• U.S.

Theater: Punch & Judy Revisited

3 minute read
TIME

The Owl and the Pussycat, by Bill Manhoff. A verbal slugfest between a man and a woman is the contemporary form of the mating dance. The man may not want to go to bed with the girl, as the hero of this play doesn’t, but he realizes that it may be the only way to get her to shut up. Pussycat is as old as the Punch-and-Judy show and as new as Who’s Afraid of Virginia Woolf?, and the evening is filled with good, healthy, vulgar, neurotic laughter.

The pussycat (Diana Sands) is a hellcat, a down-to-dirt prostitute with a tongue of brass. The owl (Alan Alda) is more of a penguin with a hotfoot, a bookstore clerk whose bookish dignity is destined to be bruised beyond repair.
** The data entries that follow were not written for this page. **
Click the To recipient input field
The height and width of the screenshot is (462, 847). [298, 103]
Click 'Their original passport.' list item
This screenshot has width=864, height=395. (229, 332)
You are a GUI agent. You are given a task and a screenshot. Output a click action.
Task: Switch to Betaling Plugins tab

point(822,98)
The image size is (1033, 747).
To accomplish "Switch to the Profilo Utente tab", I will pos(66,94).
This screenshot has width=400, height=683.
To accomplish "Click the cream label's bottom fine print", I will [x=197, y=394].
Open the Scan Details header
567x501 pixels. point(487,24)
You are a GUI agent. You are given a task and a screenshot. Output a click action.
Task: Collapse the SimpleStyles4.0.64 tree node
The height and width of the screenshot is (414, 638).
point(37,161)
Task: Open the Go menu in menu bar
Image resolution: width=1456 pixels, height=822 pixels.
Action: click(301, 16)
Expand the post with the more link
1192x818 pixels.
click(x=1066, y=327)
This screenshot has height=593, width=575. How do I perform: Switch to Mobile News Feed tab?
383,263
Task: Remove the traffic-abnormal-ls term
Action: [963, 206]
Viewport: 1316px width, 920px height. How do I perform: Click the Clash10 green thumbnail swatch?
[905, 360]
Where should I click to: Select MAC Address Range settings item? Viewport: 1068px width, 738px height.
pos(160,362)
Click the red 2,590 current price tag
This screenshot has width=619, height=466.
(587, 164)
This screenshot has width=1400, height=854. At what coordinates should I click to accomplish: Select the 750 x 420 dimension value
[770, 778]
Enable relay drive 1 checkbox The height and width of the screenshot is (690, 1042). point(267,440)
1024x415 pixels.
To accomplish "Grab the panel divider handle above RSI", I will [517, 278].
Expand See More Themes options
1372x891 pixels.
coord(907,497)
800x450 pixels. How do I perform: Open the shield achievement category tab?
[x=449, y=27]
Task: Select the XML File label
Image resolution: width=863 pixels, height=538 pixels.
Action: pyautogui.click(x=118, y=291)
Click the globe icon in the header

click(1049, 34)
As figments of their own imaginations, they conceive of themselves, respectively, as a model and a writer.

With the loneliness of a long-distance voyeur, Alda has been spying on Sands’s pay-and-playtimes through binoculars. His priggish rectitude makes him inform her landlord. Thrown out of her apartment (the setting is San Francisco), she storms into his. After that, they fight, kiss, fight, split up, fight, make up, and fight. The stage, like the plot, might seem bare except that each lover introduces the other to a secret love. He is seduced by his body, she is ravished by her mind. Act III is devoted to a hilarious suicide pact in which despair gets bogged down in logistics.

Anything short of tiptop performances might have been the ruination of the play. Diana Sands is a fiery, sexy shrew who puts plenty of lip on her English. Arms akimbo and eyes aglaze, Alan Alda flaps haplessly after every disaster like a commuter ignored at a bus stop. Director Arthur Storch keeps Pussycat yowling along, and if Playwright Manhoff does some comic counterfeiting, he also mints plenty of sound money lines (“I happen to be an intellectual. That means that I am not at the mercy of what I want to do.”).

Since much of the laughter excited by Pussycat is cruel, put-down humor, the why of its comic impact is almost more interesting than the how of it. Nobody much believes in love any more; Broadway has not seen an old-fashioned nonmusical love story in years. This is intimately linked to the image of the modern woman, who does not seem real, at least onstage, unless she can spar, jaw-to-jaw and eyeball-to-eyeball, with her man. As Ibsen would have been the first to recognize, Nora competes at home nowadays, and the doll’s house is a boxing ring. It is this laughter of inner recognition that greets Pussycat. All truly modern love stories end in just one way: “They scrapped happily ever after.”